# Hilfe Windows Service Pack1 vs. Service Pack2



## dreambaser (30. April 2005)

Hallo,

Ich habe ein sehr großes Problem, mein vorhandenes Netzwerk zu erweitern.

Kurz mal erklärt,

Es sind 4 Rechner, 3 davon haben Windows XP Pro mit SP 2 und der neue Rechner hat Win XP Pro SP1

Irgendwie bekomm ich keine Verbindung zum neuen Rechner zustande. Es ist eigenartig, da ich den Rechner anpingen kann, aber dieser über die Suche nicht gefunden wird.

Kann es sein, das es Versionsprobleme zwischen Service Pack1 und SP 2 gibt ?

Vielen Dank für eure Hilfe.


mfg Dream


----------



## aquila (13. Mai 2005)

Eigendlich nicht - jedoch gibt es viele Möglichkeiten hier.... z.B. Windows Firewall bei den Sp2 Rechner - sind sie im gleichen Ip-Adressen Bereich? In der gleichen Arbeitsgruppe? Stimmt das Standardgateway? Überprüfe mal diese Einstellungen und dann hören wir uns wieder!


----------



## Azi (20. Mai 2005)

Vielleicht sind die PCs nicht in der selben Arbeitsgruppe (Start/Systemsteuerung/System/Computername oder Arbeitsplatz/Eigenschaften/Computername)?

Edit: Sorry, hab die vorherige Naricht nicht genau gelesen...
Wie lauten die IPs? Die ersten 3 Zahlen müssen immer gleich sein (192.168.100.1 mit 168.100.1.2 geht nicht, 192.168.1.1 mit 192.168.1.2 geht)


----------



## generador (20. Mai 2005)

Die Arbeirsgruppe muss nicht gleich sein
Gib mal im Internet-Explorer ein "\\IP.DES.ANDEREN.RECHNERS
Also z.B. "\\10.10.10.10


----------



## Azi (20. Mai 2005)

Ja, stimmt, man kann auch den Computernamen eingeben. Aber es kann ja sein, das nur in den Netzwerkumgebungen geguckt wurde, wo der Rechner dann nicht auftauchen würde.


----------

====

• [Kurze Aufgabe]:
Schreibe aus dem Forenthread über Service Pack 1 und Service Pack 2 den Abschnitt von „Edit: Sorry, hab“ bis einschließlich „generador (20. Mai 2005)“ wortgetreu ab. Das Material stammt aus einer anderen Quelle als der Text.

• [Bereitgestelltes Material]:
====

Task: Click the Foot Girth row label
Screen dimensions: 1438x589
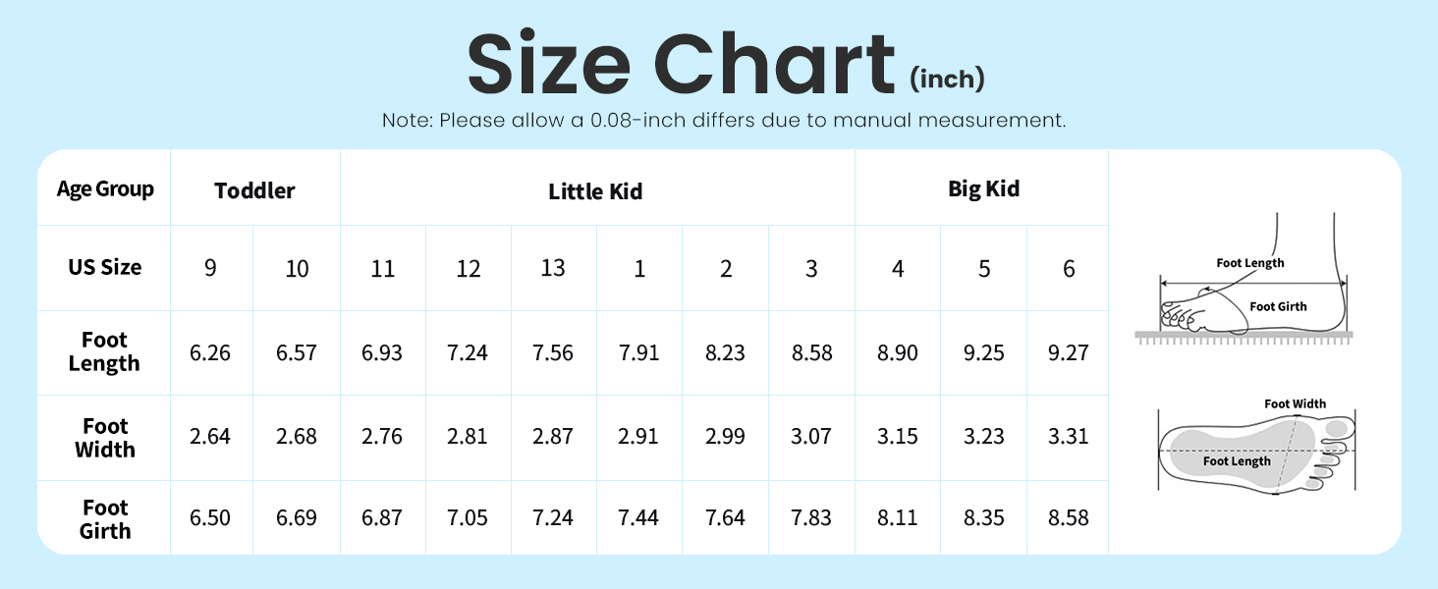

====

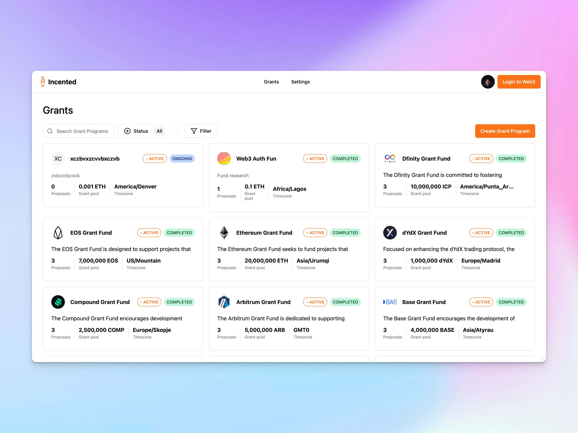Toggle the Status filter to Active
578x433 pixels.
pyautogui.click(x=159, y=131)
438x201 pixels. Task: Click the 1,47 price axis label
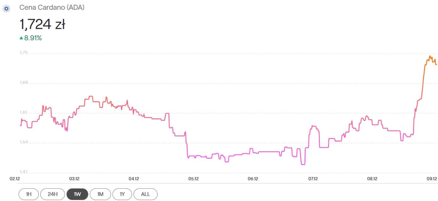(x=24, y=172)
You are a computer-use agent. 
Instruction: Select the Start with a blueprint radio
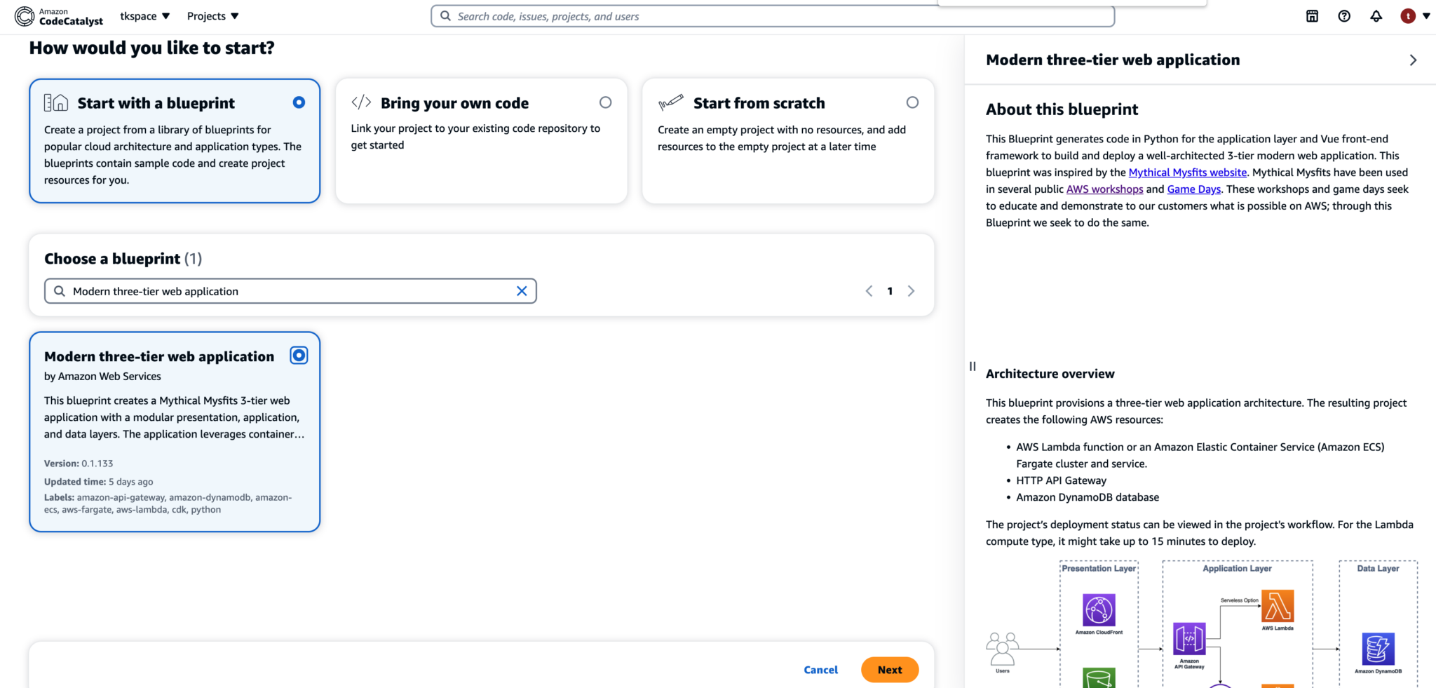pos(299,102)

====

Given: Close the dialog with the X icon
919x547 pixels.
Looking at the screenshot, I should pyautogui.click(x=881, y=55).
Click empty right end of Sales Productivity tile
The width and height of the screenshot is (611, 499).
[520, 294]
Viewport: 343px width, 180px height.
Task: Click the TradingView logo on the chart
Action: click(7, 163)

====

• [Vollständige Ausgabe]:
Edit: Sorry, hab die vorherige Naricht nicht genau gelesen...
Wie lauten die IPs? Die ersten 3 Zahlen müssen immer gleich sein (192.168.100.1 mit 168.100.1.2 geht nicht, 192.168.1.1 mit 192.168.1.2 geht)


----------



## generador (20. Mai 2005)